TASK: Would you please restate every record exactly as written?

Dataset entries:
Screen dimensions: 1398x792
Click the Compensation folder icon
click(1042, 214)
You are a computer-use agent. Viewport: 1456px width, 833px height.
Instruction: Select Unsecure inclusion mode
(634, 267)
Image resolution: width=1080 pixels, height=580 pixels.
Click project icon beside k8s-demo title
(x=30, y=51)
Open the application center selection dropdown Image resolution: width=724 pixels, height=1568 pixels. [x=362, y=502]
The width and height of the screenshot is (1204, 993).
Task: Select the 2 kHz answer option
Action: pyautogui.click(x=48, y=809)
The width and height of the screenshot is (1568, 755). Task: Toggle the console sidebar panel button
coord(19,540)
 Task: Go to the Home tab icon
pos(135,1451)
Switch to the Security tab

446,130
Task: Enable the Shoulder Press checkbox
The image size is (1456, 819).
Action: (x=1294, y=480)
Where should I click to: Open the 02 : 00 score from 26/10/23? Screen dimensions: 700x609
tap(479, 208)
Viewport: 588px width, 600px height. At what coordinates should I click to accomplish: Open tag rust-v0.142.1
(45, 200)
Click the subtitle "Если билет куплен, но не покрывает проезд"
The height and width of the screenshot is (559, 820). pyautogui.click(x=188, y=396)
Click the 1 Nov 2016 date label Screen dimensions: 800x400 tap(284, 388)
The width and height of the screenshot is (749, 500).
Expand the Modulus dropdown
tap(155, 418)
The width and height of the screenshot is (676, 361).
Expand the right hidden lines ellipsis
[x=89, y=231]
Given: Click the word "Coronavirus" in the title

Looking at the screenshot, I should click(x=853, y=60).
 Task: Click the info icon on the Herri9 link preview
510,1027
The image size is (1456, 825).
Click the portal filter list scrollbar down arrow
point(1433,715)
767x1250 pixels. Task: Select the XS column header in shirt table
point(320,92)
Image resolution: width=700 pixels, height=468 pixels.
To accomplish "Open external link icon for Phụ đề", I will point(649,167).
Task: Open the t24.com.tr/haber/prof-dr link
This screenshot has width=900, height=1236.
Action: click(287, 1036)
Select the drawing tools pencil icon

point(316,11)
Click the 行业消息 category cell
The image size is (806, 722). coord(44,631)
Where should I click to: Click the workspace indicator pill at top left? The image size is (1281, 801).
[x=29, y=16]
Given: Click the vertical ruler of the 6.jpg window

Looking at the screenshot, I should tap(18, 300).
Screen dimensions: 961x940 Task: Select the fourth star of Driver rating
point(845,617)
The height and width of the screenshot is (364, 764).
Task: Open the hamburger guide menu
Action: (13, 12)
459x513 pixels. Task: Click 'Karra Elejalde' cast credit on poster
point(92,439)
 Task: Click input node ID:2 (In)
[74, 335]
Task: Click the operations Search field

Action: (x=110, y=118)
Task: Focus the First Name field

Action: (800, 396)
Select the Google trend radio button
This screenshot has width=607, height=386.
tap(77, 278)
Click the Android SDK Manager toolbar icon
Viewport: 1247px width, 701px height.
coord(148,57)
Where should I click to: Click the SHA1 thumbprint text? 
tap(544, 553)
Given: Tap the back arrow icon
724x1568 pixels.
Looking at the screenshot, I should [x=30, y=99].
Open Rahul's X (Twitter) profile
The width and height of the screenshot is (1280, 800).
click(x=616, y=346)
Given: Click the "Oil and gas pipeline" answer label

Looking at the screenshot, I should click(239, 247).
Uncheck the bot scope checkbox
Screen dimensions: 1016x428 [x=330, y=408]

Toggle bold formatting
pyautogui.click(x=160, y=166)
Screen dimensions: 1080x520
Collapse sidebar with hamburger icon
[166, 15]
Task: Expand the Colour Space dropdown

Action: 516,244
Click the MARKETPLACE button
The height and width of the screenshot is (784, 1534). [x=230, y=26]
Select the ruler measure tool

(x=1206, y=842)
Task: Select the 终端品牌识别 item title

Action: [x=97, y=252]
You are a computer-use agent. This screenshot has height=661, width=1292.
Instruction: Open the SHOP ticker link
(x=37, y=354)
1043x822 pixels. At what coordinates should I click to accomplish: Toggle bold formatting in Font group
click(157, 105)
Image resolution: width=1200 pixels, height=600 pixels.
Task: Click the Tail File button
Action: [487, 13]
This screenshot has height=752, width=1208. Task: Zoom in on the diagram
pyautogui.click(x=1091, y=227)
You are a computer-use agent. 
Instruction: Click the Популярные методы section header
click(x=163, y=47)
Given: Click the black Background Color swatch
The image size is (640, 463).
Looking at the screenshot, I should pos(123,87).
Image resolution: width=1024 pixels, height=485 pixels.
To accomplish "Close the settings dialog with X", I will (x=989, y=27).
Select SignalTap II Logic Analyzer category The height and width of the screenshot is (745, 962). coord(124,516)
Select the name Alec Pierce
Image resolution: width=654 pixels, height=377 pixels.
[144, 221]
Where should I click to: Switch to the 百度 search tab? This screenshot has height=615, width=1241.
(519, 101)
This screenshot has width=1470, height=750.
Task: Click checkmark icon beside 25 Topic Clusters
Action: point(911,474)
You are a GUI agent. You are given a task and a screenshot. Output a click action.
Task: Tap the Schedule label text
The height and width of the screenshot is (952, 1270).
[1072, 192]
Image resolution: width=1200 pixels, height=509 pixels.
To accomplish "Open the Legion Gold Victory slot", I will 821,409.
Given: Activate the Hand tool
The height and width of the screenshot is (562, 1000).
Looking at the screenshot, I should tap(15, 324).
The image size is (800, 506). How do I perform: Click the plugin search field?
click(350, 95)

ANSWER BELOW:
Screen dimensions: 1398x792
Click the Compensation folder icon
click(1042, 214)
You are a computer-use agent. Viewport: 1456px width, 833px height.
Instruction: Select Unsecure inclusion mode
(634, 267)
Image resolution: width=1080 pixels, height=580 pixels.
Click project icon beside k8s-demo title
(x=30, y=51)
Open the application center selection dropdown Image resolution: width=724 pixels, height=1568 pixels. [x=362, y=502]
The width and height of the screenshot is (1204, 993).
Task: Select the 2 kHz answer option
Action: pyautogui.click(x=48, y=809)
The width and height of the screenshot is (1568, 755). Task: Toggle the console sidebar panel button
coord(19,540)
 Task: Go to the Home tab icon
pos(135,1451)
Switch to the Security tab

446,130
Task: Enable the Shoulder Press checkbox
The image size is (1456, 819).
Action: (x=1294, y=480)
Where should I click to: Open the 02 : 00 score from 26/10/23? Screen dimensions: 700x609
tap(479, 208)
Viewport: 588px width, 600px height. At what coordinates should I click to accomplish: Open tag rust-v0.142.1
(45, 200)
Click the subtitle "Если билет куплен, но не покрывает проезд"
The height and width of the screenshot is (559, 820). pyautogui.click(x=188, y=396)
Click the 1 Nov 2016 date label Screen dimensions: 800x400 tap(284, 388)
The width and height of the screenshot is (749, 500).
Expand the Modulus dropdown
tap(155, 418)
The width and height of the screenshot is (676, 361).
Expand the right hidden lines ellipsis
[x=89, y=231]
Given: Click the word "Coronavirus" in the title

Looking at the screenshot, I should click(x=853, y=60).
 Task: Click the info icon on the Herri9 link preview
510,1027
The image size is (1456, 825).
Click the portal filter list scrollbar down arrow
point(1433,715)
767x1250 pixels. Task: Select the XS column header in shirt table
point(320,92)
Image resolution: width=700 pixels, height=468 pixels.
To accomplish "Open external link icon for Phụ đề", I will point(649,167).
Task: Open the t24.com.tr/haber/prof-dr link
This screenshot has width=900, height=1236.
Action: click(287, 1036)
Select the drawing tools pencil icon

point(316,11)
Click the 行业消息 category cell
The image size is (806, 722). coord(44,631)
Where should I click to: Click the workspace indicator pill at top left? The image size is (1281, 801).
[x=29, y=16]
Given: Click the vertical ruler of the 6.jpg window

Looking at the screenshot, I should tap(18, 300).
Screen dimensions: 961x940 Task: Select the fourth star of Driver rating
point(845,617)
The height and width of the screenshot is (364, 764).
Task: Open the hamburger guide menu
Action: (13, 12)
459x513 pixels. Task: Click 'Karra Elejalde' cast credit on poster
point(92,439)
 Task: Click input node ID:2 (In)
[74, 335]
Task: Click the operations Search field

Action: (x=110, y=118)
Task: Focus the First Name field

Action: (800, 396)
Select the Google trend radio button
This screenshot has width=607, height=386.
tap(77, 278)
Click the Android SDK Manager toolbar icon
Viewport: 1247px width, 701px height.
coord(148,57)
Where should I click to: Click the SHA1 thumbprint text? 
tap(544, 553)
Given: Tap the back arrow icon
724x1568 pixels.
Looking at the screenshot, I should [x=30, y=99].
Open Rahul's X (Twitter) profile
The width and height of the screenshot is (1280, 800).
click(x=616, y=346)
Given: Click the "Oil and gas pipeline" answer label

Looking at the screenshot, I should click(239, 247).
Uncheck the bot scope checkbox
Screen dimensions: 1016x428 [x=330, y=408]

Toggle bold formatting
pyautogui.click(x=160, y=166)
Screen dimensions: 1080x520
Collapse sidebar with hamburger icon
[166, 15]
Task: Expand the Colour Space dropdown

Action: 516,244
Click the MARKETPLACE button
The height and width of the screenshot is (784, 1534). [x=230, y=26]
Select the ruler measure tool

(x=1206, y=842)
Task: Select the 终端品牌识别 item title

Action: [x=97, y=252]
You are a computer-use agent. This screenshot has height=661, width=1292.
Instruction: Open the SHOP ticker link
(x=37, y=354)
1043x822 pixels. At what coordinates should I click to accomplish: Toggle bold formatting in Font group
click(157, 105)
Image resolution: width=1200 pixels, height=600 pixels.
Task: Click the Tail File button
Action: [487, 13]
This screenshot has height=752, width=1208. Task: Zoom in on the diagram
pyautogui.click(x=1091, y=227)
You are a computer-use agent. 
Instruction: Click the Популярные методы section header
click(x=163, y=47)
Given: Click the black Background Color swatch
The image size is (640, 463).
Looking at the screenshot, I should pos(123,87).
Image resolution: width=1024 pixels, height=485 pixels.
To accomplish "Close the settings dialog with X", I will (x=989, y=27).
Select SignalTap II Logic Analyzer category The height and width of the screenshot is (745, 962). coord(124,516)
Select the name Alec Pierce
Image resolution: width=654 pixels, height=377 pixels.
[144, 221]
Where should I click to: Switch to the 百度 search tab? This screenshot has height=615, width=1241.
(519, 101)
This screenshot has width=1470, height=750.
Task: Click checkmark icon beside 25 Topic Clusters
Action: point(911,474)
You are a GUI agent. You are given a task and a screenshot. Output a click action.
Task: Tap the Schedule label text
The height and width of the screenshot is (952, 1270).
[1072, 192]
Image resolution: width=1200 pixels, height=509 pixels.
To accomplish "Open the Legion Gold Victory slot", I will 821,409.
Given: Activate the Hand tool
The height and width of the screenshot is (562, 1000).
Looking at the screenshot, I should tap(15, 324).
The image size is (800, 506). How do I perform: Click the plugin search field?
click(350, 95)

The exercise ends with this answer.